INFORMATION SHOWN –
*-*-*

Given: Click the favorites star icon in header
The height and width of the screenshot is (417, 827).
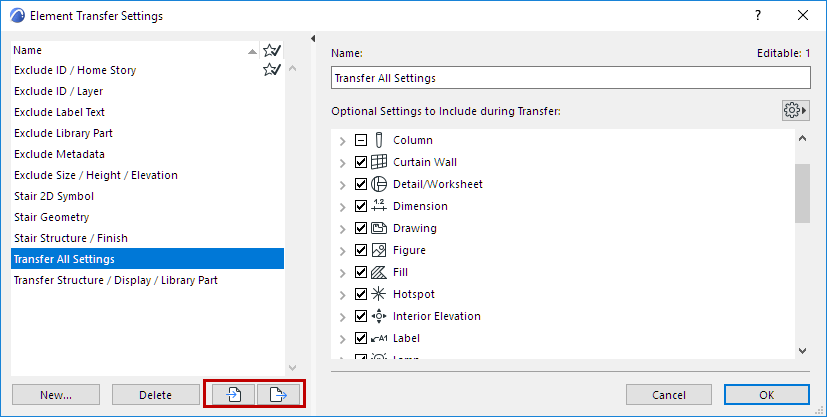Looking at the screenshot, I should 271,50.

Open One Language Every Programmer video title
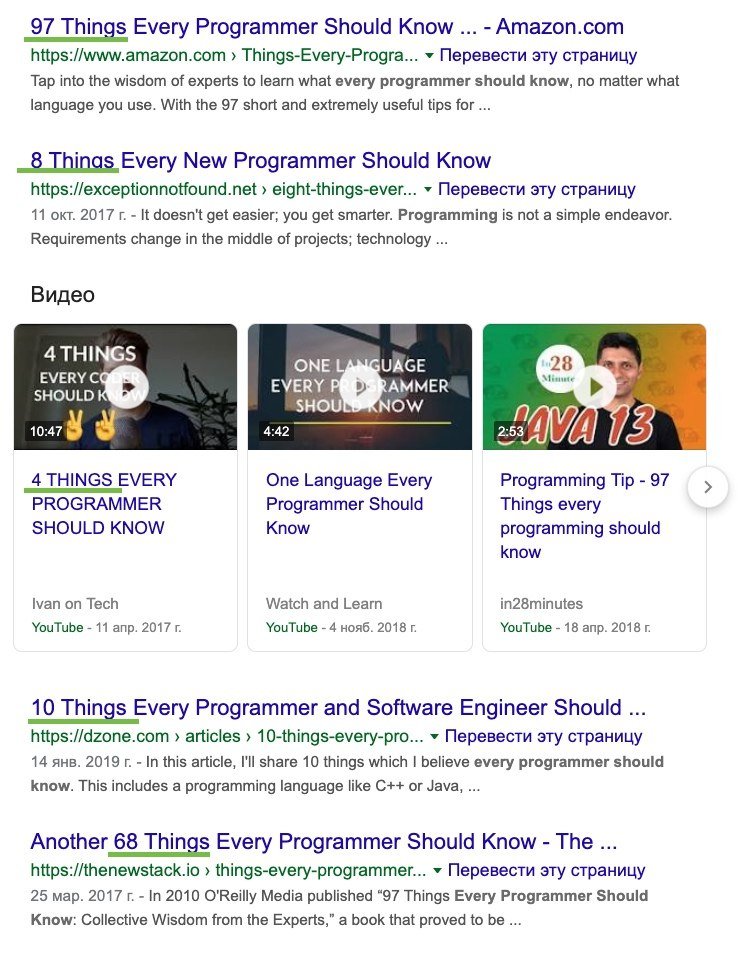click(x=348, y=504)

*-*-*

DIRECTIONS FOR THIS TASK – Your answer should be the lines from the line containing "The height and" through the end of the listing above, output exactly and alone, without the pictures.

WRITTEN SOLUTION –
The height and width of the screenshot is (417, 827).
Looking at the screenshot, I should 271,50.

Open One Language Every Programmer video title
click(x=348, y=504)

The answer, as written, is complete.